[Task prompt]:
Reproduce each line of the records below without alteration.

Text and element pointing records
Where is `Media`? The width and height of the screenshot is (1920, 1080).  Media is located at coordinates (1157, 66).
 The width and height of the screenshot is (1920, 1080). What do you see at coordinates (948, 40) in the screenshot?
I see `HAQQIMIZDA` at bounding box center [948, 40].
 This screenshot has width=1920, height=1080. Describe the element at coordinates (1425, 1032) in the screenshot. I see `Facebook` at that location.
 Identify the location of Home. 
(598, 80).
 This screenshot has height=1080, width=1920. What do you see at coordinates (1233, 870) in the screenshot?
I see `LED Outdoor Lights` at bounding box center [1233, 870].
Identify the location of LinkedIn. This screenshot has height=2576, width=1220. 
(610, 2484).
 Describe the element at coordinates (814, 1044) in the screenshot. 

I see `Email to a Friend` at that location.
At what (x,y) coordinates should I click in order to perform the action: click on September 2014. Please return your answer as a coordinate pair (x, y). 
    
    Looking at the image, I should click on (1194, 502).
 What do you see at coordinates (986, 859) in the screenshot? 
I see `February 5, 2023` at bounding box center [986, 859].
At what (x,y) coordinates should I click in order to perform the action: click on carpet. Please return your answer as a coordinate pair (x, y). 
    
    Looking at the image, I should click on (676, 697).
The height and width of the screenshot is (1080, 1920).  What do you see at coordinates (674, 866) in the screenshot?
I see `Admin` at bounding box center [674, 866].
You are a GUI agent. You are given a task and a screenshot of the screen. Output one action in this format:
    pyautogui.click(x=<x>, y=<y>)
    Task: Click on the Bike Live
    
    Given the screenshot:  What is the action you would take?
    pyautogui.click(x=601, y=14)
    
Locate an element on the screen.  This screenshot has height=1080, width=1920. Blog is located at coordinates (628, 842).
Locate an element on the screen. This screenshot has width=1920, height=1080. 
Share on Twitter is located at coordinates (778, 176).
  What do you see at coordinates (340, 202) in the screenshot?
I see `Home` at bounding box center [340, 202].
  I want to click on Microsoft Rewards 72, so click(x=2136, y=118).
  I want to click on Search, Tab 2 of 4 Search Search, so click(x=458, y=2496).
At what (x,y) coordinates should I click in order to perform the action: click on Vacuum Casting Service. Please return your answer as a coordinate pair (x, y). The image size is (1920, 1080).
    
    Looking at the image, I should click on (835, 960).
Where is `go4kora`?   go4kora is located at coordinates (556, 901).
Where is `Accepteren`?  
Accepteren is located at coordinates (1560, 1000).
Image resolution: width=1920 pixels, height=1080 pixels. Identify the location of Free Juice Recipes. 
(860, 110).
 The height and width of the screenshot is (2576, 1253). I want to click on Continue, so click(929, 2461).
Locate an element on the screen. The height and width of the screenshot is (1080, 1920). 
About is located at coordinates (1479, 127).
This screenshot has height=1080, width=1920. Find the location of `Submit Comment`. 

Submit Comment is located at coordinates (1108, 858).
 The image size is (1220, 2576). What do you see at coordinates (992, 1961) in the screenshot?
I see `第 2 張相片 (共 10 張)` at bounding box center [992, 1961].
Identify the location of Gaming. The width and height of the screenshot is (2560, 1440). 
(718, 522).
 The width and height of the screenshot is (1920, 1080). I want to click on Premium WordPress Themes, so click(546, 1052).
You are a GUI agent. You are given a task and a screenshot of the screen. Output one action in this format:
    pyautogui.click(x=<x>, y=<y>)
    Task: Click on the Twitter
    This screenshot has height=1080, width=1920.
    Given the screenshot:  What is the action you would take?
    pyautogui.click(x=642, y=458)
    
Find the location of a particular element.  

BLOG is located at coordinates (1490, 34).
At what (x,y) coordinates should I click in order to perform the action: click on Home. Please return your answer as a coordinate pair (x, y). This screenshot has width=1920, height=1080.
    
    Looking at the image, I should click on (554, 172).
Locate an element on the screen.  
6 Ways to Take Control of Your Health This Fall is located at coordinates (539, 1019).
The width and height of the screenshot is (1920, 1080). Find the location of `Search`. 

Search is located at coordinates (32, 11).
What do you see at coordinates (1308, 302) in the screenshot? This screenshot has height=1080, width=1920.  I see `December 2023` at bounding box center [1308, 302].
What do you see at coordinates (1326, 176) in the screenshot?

[Exercise solution]:
Where is `Media`? The width and height of the screenshot is (1920, 1080).  Media is located at coordinates (1157, 66).
 The width and height of the screenshot is (1920, 1080). What do you see at coordinates (948, 40) in the screenshot?
I see `HAQQIMIZDA` at bounding box center [948, 40].
 This screenshot has width=1920, height=1080. Describe the element at coordinates (1425, 1032) in the screenshot. I see `Facebook` at that location.
 Identify the location of Home. 
(598, 80).
 This screenshot has height=1080, width=1920. What do you see at coordinates (1233, 870) in the screenshot?
I see `LED Outdoor Lights` at bounding box center [1233, 870].
Identify the location of LinkedIn. This screenshot has height=2576, width=1220. 
(610, 2484).
 Describe the element at coordinates (814, 1044) in the screenshot. 

I see `Email to a Friend` at that location.
At what (x,y) coordinates should I click in order to perform the action: click on September 2014. Please return your answer as a coordinate pair (x, y). 
    
    Looking at the image, I should click on (1194, 502).
 What do you see at coordinates (986, 859) in the screenshot? 
I see `February 5, 2023` at bounding box center [986, 859].
At what (x,y) coordinates should I click in order to perform the action: click on carpet. Please return your answer as a coordinate pair (x, y). 
    
    Looking at the image, I should click on (676, 697).
The height and width of the screenshot is (1080, 1920).  What do you see at coordinates (674, 866) in the screenshot?
I see `Admin` at bounding box center [674, 866].
You are a GUI agent. You are given a task and a screenshot of the screen. Output one action in this format:
    pyautogui.click(x=<x>, y=<y>)
    Task: Click on the Bike Live
    
    Given the screenshot:  What is the action you would take?
    pyautogui.click(x=601, y=14)
    
Locate an element on the screen.  This screenshot has height=1080, width=1920. Blog is located at coordinates (628, 842).
Locate an element on the screen. This screenshot has width=1920, height=1080. 
Share on Twitter is located at coordinates (778, 176).
  What do you see at coordinates (340, 202) in the screenshot?
I see `Home` at bounding box center [340, 202].
  I want to click on Microsoft Rewards 72, so click(x=2136, y=118).
  I want to click on Search, Tab 2 of 4 Search Search, so click(x=458, y=2496).
At what (x,y) coordinates should I click in order to perform the action: click on Vacuum Casting Service. Please return your answer as a coordinate pair (x, y). The image size is (1920, 1080).
    
    Looking at the image, I should click on (835, 960).
Where is `go4kora`?   go4kora is located at coordinates (556, 901).
Where is `Accepteren`?  
Accepteren is located at coordinates (1560, 1000).
Image resolution: width=1920 pixels, height=1080 pixels. Identify the location of Free Juice Recipes. 
(860, 110).
 The height and width of the screenshot is (2576, 1253). I want to click on Continue, so click(929, 2461).
Locate an element on the screen. The height and width of the screenshot is (1080, 1920). 
About is located at coordinates (1479, 127).
This screenshot has height=1080, width=1920. Find the location of `Submit Comment`. 

Submit Comment is located at coordinates (1108, 858).
 The image size is (1220, 2576). What do you see at coordinates (992, 1961) in the screenshot?
I see `第 2 張相片 (共 10 張)` at bounding box center [992, 1961].
Identify the location of Gaming. The width and height of the screenshot is (2560, 1440). 
(718, 522).
 The width and height of the screenshot is (1920, 1080). I want to click on Premium WordPress Themes, so click(546, 1052).
You are a GUI agent. You are given a task and a screenshot of the screen. Output one action in this format:
    pyautogui.click(x=<x>, y=<y>)
    Task: Click on the Twitter
    This screenshot has height=1080, width=1920.
    Given the screenshot:  What is the action you would take?
    pyautogui.click(x=642, y=458)
    
Find the location of a particular element.  

BLOG is located at coordinates (1490, 34).
At what (x,y) coordinates should I click in order to perform the action: click on Home. Please return your answer as a coordinate pair (x, y). This screenshot has width=1920, height=1080.
    
    Looking at the image, I should click on (554, 172).
Locate an element on the screen.  
6 Ways to Take Control of Your Health This Fall is located at coordinates (539, 1019).
The width and height of the screenshot is (1920, 1080). Find the location of `Search`. 

Search is located at coordinates (32, 11).
What do you see at coordinates (1308, 302) in the screenshot? This screenshot has height=1080, width=1920.  I see `December 2023` at bounding box center [1308, 302].
What do you see at coordinates (1326, 176) in the screenshot?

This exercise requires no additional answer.